━━ SELECTED TEXT
Skip to content

Getting Started

This guide walks through the core workflow: installing a Python version, creating a project, syncing dependencies, and running code.

Pyra ships as a single binary.

Terminal window
curl -fsSL https://tlo3.com/pyra-install.sh | sh

The install script downloads the correct GitHub Release archive, verifies the published checksum, and installs pyra onto your PATH.

If you need a specific release, set PYRA_VERSION:

Terminal window
curl -fsSL https://tlo3.com/pyra-install.sh | env PYRA_VERSION=0.1.0 sh

Verify the installation:

Terminal window
pyra --version

Update Pyra later:

Terminal window
pyra self update

Pyra manages Python installations from python-build-standalone. Installed Pythons are stored centrally and shared across projects.
━━━━
━━ INFORMATION SUPPLIED
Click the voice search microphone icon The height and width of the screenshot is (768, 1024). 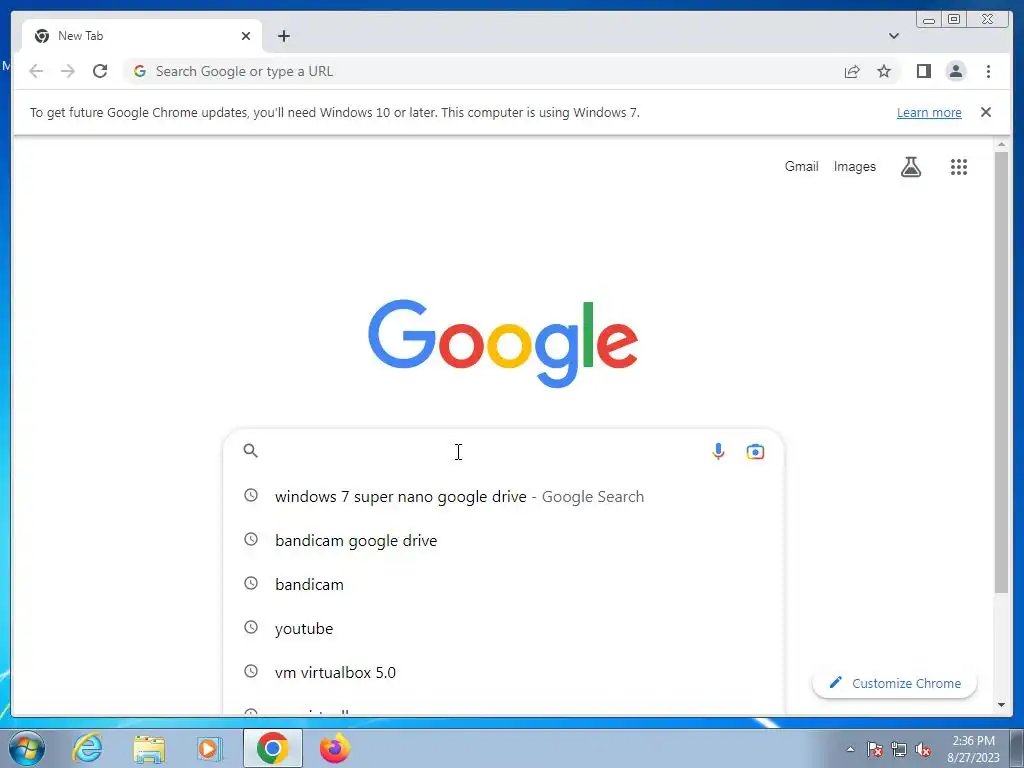point(718,451)
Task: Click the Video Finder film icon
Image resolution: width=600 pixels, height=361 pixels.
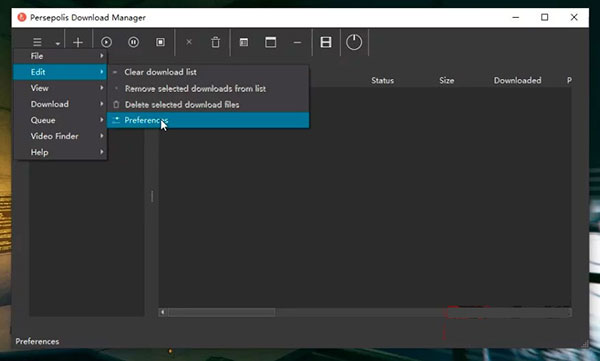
━━━━
**EXERCISE REQUIREMENTS:**
Answer these from the Pyra getting-started guide:
1. What does the install script verify before installing pyra?
2. Which variable do you set to install a specific release?
3. Where do the Python installations that Pyra manages come from?

**RESULT OF THE TASK:**
1. The published checksum.
2. PYRA_VERSION.
3. python-build-standalone.